Single Blinded Left-to-Right Comparison Study of Excimer Laser Versus Pulsed Dye Laser for the Treatment of Nail Psoriasis
Introduction Nail psoriasis is relatively difficult to treat. Excimer laser has been approved for the treatment of psoriasis since 2000. Pulsed dye laser (PDL) in psoriasis therapy has shown good response rates, with extended remissions. This is the first study assessing both the excimer and PDL lasers in nail psoriasis. Methods In a comparison study, excimer laser versus PDL for the treatment of nail psoriasis was evaluated in 42 patients. The right hand nails were treated with excimer laser twice weekly and the left hand nails were treated with PDL once every 4 weeks, for total 12 weeks. The patients were then followed up after a further 12 weeks. Nail Psoriasis Severity Index (NAPSI) scores were recorded at baseline, weeks 4, 8, and 12, and then at week 24. Patients were also asked to grade the clinical response to each treatment. Results A total of 304 nail changes, 148 with excimer laser and 156 with PDL, were treated.

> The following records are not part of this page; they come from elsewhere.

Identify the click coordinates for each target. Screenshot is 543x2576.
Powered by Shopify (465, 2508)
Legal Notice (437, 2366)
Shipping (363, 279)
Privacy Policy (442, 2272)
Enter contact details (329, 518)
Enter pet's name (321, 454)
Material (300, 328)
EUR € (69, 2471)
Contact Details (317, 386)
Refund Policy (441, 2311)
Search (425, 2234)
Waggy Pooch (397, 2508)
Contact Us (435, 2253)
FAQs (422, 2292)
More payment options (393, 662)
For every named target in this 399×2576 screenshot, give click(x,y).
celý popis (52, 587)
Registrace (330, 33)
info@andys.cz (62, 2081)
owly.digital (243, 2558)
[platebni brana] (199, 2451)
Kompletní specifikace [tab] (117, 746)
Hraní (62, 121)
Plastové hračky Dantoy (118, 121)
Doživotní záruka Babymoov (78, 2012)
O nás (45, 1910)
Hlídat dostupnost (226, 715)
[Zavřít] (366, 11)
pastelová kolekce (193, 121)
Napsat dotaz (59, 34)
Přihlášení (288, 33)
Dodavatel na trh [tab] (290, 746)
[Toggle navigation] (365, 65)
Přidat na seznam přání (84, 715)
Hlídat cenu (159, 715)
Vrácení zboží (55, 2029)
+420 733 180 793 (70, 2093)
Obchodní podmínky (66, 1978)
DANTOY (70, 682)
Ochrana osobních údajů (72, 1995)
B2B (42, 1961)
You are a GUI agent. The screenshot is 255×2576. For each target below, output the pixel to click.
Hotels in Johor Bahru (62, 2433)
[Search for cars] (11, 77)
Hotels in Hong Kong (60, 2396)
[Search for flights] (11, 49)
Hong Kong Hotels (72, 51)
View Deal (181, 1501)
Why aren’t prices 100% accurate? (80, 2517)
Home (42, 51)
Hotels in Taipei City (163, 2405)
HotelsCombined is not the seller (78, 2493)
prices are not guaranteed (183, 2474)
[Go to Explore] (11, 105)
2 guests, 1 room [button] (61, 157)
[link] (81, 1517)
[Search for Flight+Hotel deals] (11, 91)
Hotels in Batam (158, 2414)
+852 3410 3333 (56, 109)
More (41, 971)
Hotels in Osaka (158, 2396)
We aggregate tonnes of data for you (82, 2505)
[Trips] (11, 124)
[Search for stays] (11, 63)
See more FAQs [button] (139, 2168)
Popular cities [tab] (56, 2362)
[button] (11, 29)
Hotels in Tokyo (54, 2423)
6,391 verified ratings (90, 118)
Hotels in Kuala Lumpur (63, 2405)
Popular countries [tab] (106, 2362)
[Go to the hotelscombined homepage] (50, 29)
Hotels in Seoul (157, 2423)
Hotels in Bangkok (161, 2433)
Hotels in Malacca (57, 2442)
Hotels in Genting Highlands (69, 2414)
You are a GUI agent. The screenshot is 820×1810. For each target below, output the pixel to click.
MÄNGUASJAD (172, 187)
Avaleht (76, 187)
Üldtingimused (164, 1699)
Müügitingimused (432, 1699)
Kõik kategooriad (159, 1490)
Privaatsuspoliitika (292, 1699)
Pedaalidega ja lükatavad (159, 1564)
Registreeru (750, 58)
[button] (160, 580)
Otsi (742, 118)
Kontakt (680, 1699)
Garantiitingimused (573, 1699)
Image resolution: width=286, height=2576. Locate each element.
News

The mean NAPSI score in nails treated with excimer laser was 29.8 at baseline, reduced to 16.3 at week 24. In PDL-treated nails, the NAPSI scores dropped from 29.5 at baseline to 3.2 at week 24. NAPSI improvement was significantly greater in PDL than excimer ( P  = 0.001; Wilcoxon signed-rank test). Thirty-four (81%) hands achieved NAPSI-50, and 23 (55%) achieved NAPSI-75 at week 12, while complete nail recovery was shown in 6 (14%) hands treated with PDL. Regarding the hands treated with excimer laser, only 16 (38%) hands achieved NAPSI-50, while no hands achieved NAPSI-75 at week 12. In general, subungual hyperkeratosis and onycholysis improved significantly, while nail pitting was least responsive. Oil drops and splinter hemorrhages showed moderate response. Conclusions When compared to excimer laser, PDL demonstrated a good response for treating nail psoriasis, with minimal side effects.